I'm sorry drive I have to beg to differ with you here.Imho,the act of cross-dressing in and of itself does not necessarily denote fagottism.Infact I believe there are several legitimate straight reasons for a man to dress as a woman that are in no way fruitilicious,ie;to convince a girlfriend that you are in fact trying to get intouch with your feminine side so you will be able to "understand her better"(as if thats fucking possible)Do this on a monday night and she is guaranteed to get you another beer and let you watch the game in peace.Let's also remember this is a good way to convince a probation officer that we are not at home,but will get the message that they were kind enough to stop by.
As a matter of fact I believe we should be careful before we dub any behavior polesmokerish,unless we have all the facts and motivating factors inevidence so there is no room for doubt with such a scathing indictment as rump-ranger-tude.I mean lets say a guy swallows cum persay,we should ask"is it his own?"and by what means did it arrive to his mouth?These answers go a long way when deciding whether or not one should be branded with the scarlet "a" for asspirate.Lets say a guy is rubbing cocks with another guy.Isnt it only fair to find out if said cock-snuggling took place in a shared orifice when some director with his own homoerotic issues is paying for a performance,or in a toilet stall in a mens room at the bus station?
As far as I can tell the true litmus test for buggery is the cock-and-man-ass test.Is a guy sticking his cock in some other guys ass,even by some ungodly accident?(think inexperienced bukakee line,not exactly someplace you want to back up for any reason)Is the guy getting fucked in the ass a willing participant,or has he been beaten within an inch of his life and then overpowered and taken by a larger cellmate?
Let's be careful out there.That guy in a dress might just want to watch the fucking game in peace,same as you or I.
Bone-smuggling is a serious charge.




Nice going, Bish'. Just don't let the exceptions make the rule. Ya gotta say "in general," if you have a cack, aren't a tranny, and you're puttin' on something from the Talbot's catalog, you probably have, or want to, park your ship in Buttpirate Harbor.

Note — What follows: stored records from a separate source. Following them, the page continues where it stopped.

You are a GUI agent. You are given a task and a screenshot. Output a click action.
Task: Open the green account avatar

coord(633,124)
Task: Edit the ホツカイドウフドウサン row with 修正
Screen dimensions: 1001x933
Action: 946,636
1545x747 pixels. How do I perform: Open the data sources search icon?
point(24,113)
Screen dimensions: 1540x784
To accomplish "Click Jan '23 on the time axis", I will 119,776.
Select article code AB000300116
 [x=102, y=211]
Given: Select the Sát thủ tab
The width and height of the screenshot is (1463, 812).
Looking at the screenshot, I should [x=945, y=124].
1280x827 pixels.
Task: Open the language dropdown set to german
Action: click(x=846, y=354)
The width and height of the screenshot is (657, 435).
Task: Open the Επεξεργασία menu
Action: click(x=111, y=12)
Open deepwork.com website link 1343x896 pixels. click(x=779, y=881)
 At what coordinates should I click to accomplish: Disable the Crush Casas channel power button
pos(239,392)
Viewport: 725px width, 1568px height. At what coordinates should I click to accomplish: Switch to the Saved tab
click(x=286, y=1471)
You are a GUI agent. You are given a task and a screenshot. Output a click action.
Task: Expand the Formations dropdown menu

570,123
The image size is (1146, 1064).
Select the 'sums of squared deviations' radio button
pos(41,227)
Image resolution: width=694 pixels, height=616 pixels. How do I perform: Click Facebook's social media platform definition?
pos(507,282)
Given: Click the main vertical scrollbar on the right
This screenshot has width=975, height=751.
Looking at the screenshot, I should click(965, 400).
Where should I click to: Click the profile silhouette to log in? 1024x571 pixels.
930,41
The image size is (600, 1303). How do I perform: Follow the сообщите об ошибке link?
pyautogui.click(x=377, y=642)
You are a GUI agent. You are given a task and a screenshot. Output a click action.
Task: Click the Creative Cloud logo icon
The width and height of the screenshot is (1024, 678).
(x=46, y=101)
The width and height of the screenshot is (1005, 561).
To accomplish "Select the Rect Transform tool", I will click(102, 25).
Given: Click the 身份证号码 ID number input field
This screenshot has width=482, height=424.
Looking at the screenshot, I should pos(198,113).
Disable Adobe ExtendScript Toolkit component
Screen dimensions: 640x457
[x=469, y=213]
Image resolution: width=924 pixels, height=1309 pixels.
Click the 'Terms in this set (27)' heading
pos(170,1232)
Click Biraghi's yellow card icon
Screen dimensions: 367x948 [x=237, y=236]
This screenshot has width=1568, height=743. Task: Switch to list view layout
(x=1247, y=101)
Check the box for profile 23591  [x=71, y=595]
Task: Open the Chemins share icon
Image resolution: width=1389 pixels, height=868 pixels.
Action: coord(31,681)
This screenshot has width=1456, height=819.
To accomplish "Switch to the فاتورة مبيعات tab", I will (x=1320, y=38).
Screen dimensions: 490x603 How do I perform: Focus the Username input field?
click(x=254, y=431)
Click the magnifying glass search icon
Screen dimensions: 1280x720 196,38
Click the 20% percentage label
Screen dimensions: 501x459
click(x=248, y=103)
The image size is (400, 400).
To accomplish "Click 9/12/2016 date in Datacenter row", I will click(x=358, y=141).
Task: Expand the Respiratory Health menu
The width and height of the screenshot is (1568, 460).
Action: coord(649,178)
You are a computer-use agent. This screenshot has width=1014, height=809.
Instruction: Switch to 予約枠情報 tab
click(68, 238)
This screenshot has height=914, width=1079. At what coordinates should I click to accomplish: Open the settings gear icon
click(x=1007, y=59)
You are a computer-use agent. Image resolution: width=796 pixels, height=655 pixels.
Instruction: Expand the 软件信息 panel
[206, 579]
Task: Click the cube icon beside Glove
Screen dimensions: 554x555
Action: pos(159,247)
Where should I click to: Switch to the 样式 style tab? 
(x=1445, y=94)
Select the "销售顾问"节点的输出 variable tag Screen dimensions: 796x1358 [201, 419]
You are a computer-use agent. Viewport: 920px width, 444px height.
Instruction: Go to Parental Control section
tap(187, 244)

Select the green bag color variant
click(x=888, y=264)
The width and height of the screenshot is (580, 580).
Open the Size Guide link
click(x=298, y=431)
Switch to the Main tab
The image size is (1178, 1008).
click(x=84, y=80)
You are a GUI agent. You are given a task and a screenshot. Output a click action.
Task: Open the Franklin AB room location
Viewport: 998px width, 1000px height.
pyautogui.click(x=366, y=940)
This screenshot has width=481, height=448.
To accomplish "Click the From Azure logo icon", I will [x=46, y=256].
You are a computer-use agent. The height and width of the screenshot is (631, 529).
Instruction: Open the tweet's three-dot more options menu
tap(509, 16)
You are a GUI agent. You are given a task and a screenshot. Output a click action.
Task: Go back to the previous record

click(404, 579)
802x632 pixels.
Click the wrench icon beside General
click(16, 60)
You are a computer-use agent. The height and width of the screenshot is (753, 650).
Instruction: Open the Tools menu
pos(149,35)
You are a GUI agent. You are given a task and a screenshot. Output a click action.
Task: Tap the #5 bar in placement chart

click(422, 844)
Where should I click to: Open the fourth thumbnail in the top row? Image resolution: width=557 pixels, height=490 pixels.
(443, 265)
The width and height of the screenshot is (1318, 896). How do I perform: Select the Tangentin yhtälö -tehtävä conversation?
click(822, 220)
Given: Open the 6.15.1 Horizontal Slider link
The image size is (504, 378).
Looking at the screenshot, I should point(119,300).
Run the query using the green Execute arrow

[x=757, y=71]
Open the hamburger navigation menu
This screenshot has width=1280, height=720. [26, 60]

Avoiding the parole officer is a keen stunt, but if you also put on a nice lacey bra and panties that you saw in Sears next to the rotary saw section, you probably putt from the rough.

Case in point: Was Martha Stewart a lesbian whilst in the pokey? Technically, yes. When she had to service that bull-dyke cellmate every morning, she was giving a queer lick from a straight chick. Never mind that she probably, "just wanted to get back to her salad," she was lezzin' it up with the rest of 'em.